Martin Anderson
This disc may will be an automatic acquisition for a large proportion of the readers of this magazine: four first recordings and the other two not otherwise available.
Elgar’s reaction to the First World War came under thorough scrutiny in Oh, my horses! (Elgar Editions, 2001, reviewed in [IRR] April 2002), edited by the same Lewis Foreman who has planned this CD and supplied the excellent booklet notes.
Elgarians will recognise With proud thanksgiving. In spring 1920 Elgar was asked to provide a shortened version of For the fallen, the opening section of Spirit of England, to accompany the unveiling of Lutyens’s Cenotaph that November, and he duly obliged, scoring the accompaniment for military band. But for some reason the piece wasn’t heard at the ceremony, and so Elgar rescored it for full orchestra and With proud thanksgiving was first heard in the [Royal] Albert Hall in May 1921. Proud it is, strong and noble; rather a pity that it’s over in seven minutes.

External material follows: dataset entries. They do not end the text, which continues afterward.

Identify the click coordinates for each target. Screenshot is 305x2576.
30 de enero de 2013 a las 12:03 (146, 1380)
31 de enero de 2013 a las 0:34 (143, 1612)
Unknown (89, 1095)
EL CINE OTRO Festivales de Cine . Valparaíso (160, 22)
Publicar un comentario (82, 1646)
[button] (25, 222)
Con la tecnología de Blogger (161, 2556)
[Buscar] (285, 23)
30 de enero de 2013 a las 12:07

Bridge’s A prayer (1916-18) could do with being a little more concise: an opening meditation builds up to a powerful climax from which it dies away again, to close in gentle supplication—but it takes 17 minutes to do so, by which time we have got the point.
Howells’s Sine nomine (1922) begins as an ecstatic piece of nature mysticism (so much of his music is a tribute to his native Gloucestershire), reaching an emphatic Vaughan Williams-ish section halfway through; a soprano and a tenor vocalise above the orchestra, where the full scoring makes little concession to their presence (Foreman doesn’t think that in 1922 Howells would have been acquainted with Nielsen’s third symphony, though the proximity is indeed startling).
Dyson’s The blacksmiths (1934) provides a stark contrast. Foreman reveals that the German title on the vocal score is Die Waffenschmiede—not so much blacksmiths as gunsmiths, and Duson’s score rattles with timpani tattoos before a climax ushers in a funeral march. The bulk of the piece is given over to a powerful, angry depiction of the smiths at work, great bass drum whacks joining timpani in evoking their ‘huge hammers’; a dark, brooding coda accompanies the chorus’s final, reiterated ‘Christ save them’. This is the best piece of Dyson I have heard—it shows a muscular, angular quality to his music that’s not much on display elsewhere in his output.
Havergal Brian’s setting of Psalm 23 was one of the first of his works to be commercially recorded, on a 1975 CBS LP. Written c1904, to ought to have given notice that an important new voice had arrived in British music: it’s conceived on a large scale (Brian had soaked up several of Elgar’s oratorios and was actively involved in the Potteries choral scene); it’s confident, muscular, weighty—and highly original.
It has its feet on Elgar’s shoulders (and Elgar admired it), but some Brian fingerprints are already apparent, not least the march rhythms and the bold juxtaposition of sharply contrasted material. But instead of bringing Brian into the limelight, it met with silence, and wasn’t even performed until 1973, a year after the 96 year old composer had died. It’s time it was rather better known.
In such company Elgar’s meaty 1929 orchestration of Purcell’s Jehova, quam multi sunt hostes mei, a setting of psalm 3 from 1678, is a thoroughly enjoyable postlude, unfashionable savoury icing on a most nutritious cake.
The choral singing isn’t what it ought to be: textures are muddy, rhythms are imprecise, and the pitch sometimes sags, as occasionally with the soloists. The orchestral playing, too, has the hesitance which point to insufficient rehearsal time. The recorded sound is on the opaque side. So what? It’s a marvellous disc and I am delighted to have the music it brings. Strongly recommended.